TASK DESCRIPTION: Go through the data and count the lines holding the string "screenshot". Write only the number.

Stored data entries
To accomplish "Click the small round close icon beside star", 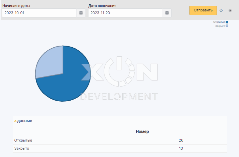I will 230,10.
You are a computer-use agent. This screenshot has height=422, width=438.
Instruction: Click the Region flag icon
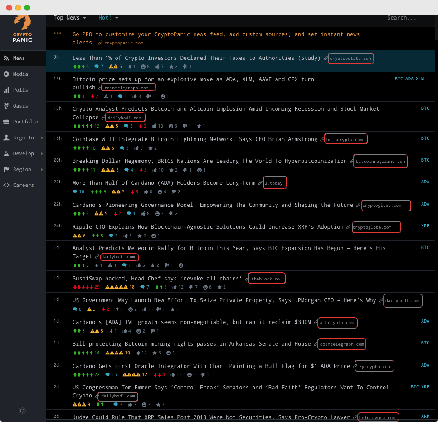tap(6, 169)
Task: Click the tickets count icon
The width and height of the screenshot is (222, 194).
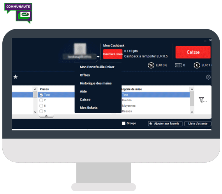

OUTPUT OF THE TASK: 2